Astro-1 orbited the Earth aboard the space shuttle Columbia for nine days in December 1990. An X-ray telescope, operating on a separate pointing system, was also included on the Astro-1 mission but is not part of Astro-2.

Astro-2 is scheduled to be launched from the Kennedy Space Center in Florida aboard the space shuttle Endeavour in March 1995. The mission is planned to last up to 16 days with a landing planned at KSC.

Like Astro-1, the Astro-2 observatory will be housed inside the shuttle's payload bay, with astronomers serving as payload specialists and mission specialists operating the telescopes from the aft flight deck of the shuttle. As the shuttle orbits 220 miles above Earth, a large contingent of scientists and engineers will guide the mission from the Spacelab Mission Operations Control Center at Marshall Space Flight Center in Huntsville, Ala., while NASA controls shuttle operations from Johnson Space Center in Houston, Texas.

Each component of the observatory has a specific role. HUT conducts spectroscopy in the far ultraviolet portion of the spectrum. Its observation range encompasses the wavelengths from 900 to 1,800 angstroms, but its greatest sensitivity is in the range of 900 to 1,200 angstroms. The portion of the spectrum observed by HUT, coupled with the instrument's sensitivity, enables it to see a slice of the ultraviolet universe other observatories are unable to detect. The Hubble Space Telescope, for example, can observe only at wavelengths longer than about 1,200 angstroms.

WUPPE can determine the polarization of ultraviolet light, measurements that help determine the composition and structure of dust in interstellar space and clouds of dust and gas that surround stars. It explores an area that has not been readily studied, especially for stars that are too bright for Hubble's Faint Object Spectrograph and for nebulae too large for Hubble's smaller spectrograph openings.

UIT takes photographs of objects in ultraviolet light, recording the images on film for processing back on Earth. Before Astro-1, very few ultraviolet images had been taken and those that were available were taken during brief rocket flights. UIT observes a field of view two-thirds of a degree across, an area larger than the full moon. This is considered "wide field" for astronomers; each UIT photo covers an area more than 200 times the size of the Hubble Space Telescope's Wide Field/Planetary Camera (but at lower resolution). For many galaxies or star clusters, this is large enough to encompass the entire object in a single UIT frame.

Before the advent of UV space telescopes, scientists had to be satisfied with rocket-borne telescopes. In fact, the Astro-2 telescopes were built after prototypes were designed and flown separately on sounding rockets.
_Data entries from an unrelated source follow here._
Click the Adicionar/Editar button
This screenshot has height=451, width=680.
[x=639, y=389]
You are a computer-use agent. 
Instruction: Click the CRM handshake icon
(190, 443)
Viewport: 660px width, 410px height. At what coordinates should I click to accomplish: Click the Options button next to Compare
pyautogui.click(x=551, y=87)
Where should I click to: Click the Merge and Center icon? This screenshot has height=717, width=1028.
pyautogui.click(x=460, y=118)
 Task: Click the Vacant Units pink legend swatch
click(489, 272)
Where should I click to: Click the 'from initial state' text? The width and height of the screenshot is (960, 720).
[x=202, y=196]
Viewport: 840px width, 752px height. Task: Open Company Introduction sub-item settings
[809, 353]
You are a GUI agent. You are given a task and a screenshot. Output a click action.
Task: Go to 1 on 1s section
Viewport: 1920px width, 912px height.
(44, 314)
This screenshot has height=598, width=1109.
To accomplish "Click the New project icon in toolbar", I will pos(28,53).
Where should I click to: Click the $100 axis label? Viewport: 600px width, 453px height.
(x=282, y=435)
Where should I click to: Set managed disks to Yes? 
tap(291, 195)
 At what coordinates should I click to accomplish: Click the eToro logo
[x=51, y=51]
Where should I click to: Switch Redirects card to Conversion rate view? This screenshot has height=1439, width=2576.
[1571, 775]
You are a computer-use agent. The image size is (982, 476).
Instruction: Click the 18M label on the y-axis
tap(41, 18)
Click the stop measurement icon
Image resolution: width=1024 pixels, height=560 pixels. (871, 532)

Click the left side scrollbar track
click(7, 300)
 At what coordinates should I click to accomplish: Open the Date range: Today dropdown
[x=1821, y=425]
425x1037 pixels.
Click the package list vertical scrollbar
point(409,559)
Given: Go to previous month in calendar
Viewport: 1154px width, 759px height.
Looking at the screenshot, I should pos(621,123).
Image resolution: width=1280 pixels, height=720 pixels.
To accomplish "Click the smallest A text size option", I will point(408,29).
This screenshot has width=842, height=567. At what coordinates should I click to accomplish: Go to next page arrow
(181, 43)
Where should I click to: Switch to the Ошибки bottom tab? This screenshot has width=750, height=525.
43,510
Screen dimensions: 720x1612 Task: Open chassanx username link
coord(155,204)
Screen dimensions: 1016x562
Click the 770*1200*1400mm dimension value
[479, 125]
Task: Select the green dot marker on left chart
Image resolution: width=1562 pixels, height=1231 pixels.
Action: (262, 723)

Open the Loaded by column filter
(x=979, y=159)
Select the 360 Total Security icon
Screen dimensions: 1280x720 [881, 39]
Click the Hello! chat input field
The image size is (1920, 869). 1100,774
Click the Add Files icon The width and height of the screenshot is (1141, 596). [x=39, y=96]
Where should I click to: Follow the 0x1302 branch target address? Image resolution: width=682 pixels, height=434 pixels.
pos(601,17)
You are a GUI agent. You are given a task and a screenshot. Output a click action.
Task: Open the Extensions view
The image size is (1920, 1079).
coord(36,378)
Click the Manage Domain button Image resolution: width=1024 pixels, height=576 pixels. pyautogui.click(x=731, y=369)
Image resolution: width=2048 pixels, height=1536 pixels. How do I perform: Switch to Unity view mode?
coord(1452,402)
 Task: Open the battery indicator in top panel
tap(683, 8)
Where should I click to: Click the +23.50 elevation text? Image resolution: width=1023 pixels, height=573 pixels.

But a typical rocket flight might gather 300 seconds of data on a single object. On Astro-2, scientists expect the three telescopes to gather a total of nearly 600 hours of data on as many as 250 targets.

Astro-2 complements other ultraviolet instruments. Each Astro telescope has capabilities that make it unique. In addition, since the telescopes are aligned, joint observations of many objects add a new dimension to the payload's capabilities. Several guest investigator programs make explicit use of more than one telescope simultaneously.